Fossil frogs are rarely found as multiple articulated skeletons, therefore the discovery of this taxon has provided important insight into anuran evolution.

The holotype, IVPP V11525, is known from a nearly complete skeleton exposed in a dorsal view on a shale slab. Its total body length (from snout to vent) is estimated at approximately 94 mm. It differs morphologically in many respects from all other discoglossoids, including the number of presacral vertebrae (9 instead of the usual 8) and other primitive characters. Although it had a mosaic of primitive and derived characters, it can be unequivocally placed as the most basal taxon of the clade. This shows that the taxon diverged early from the stem and evolved separately as a distinct lineage by the Early Cretaceous in East Asia.
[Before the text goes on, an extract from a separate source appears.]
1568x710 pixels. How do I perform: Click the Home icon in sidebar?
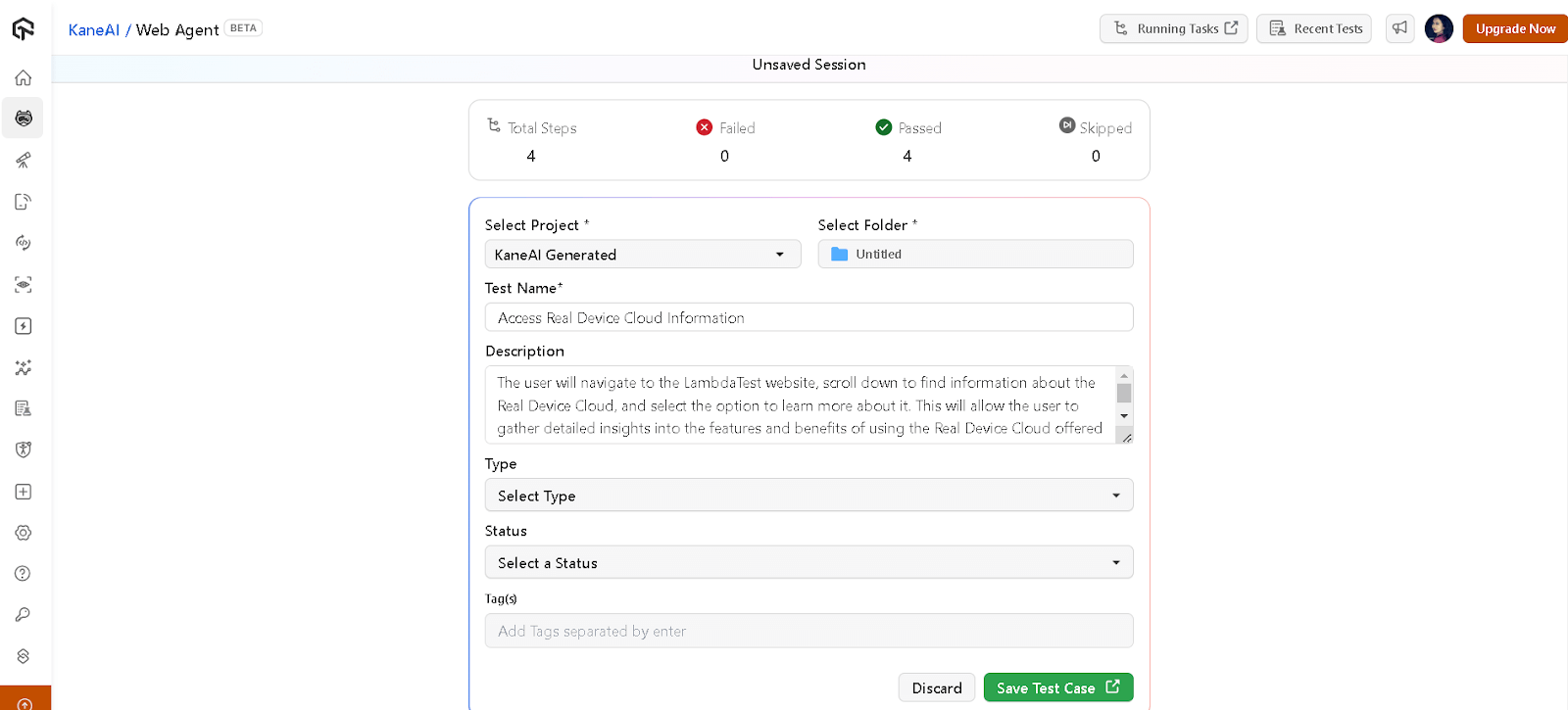click(x=24, y=77)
The skull is described as being short and wide and is well preserved. The maxillary region is less well-preserved but it can be determined that each premaxilla bears 18–20 slender and conical teeth, and the maxilla bears approximately 40–50 fine pedicellate teeth. The vertebral column consists of nine presacral vertebrae, a single sacral vertebra, and a free urostyle. Three pairs of ribs were found associated with presacrals II–IV. The hind limbs are remarkably well-preserved and are slenderly built, with an approximate total length of 116 mm. Its hind feet have the phalangeal formula 2-2-3-4-3, with its fourth digit being the longest at 27 mm.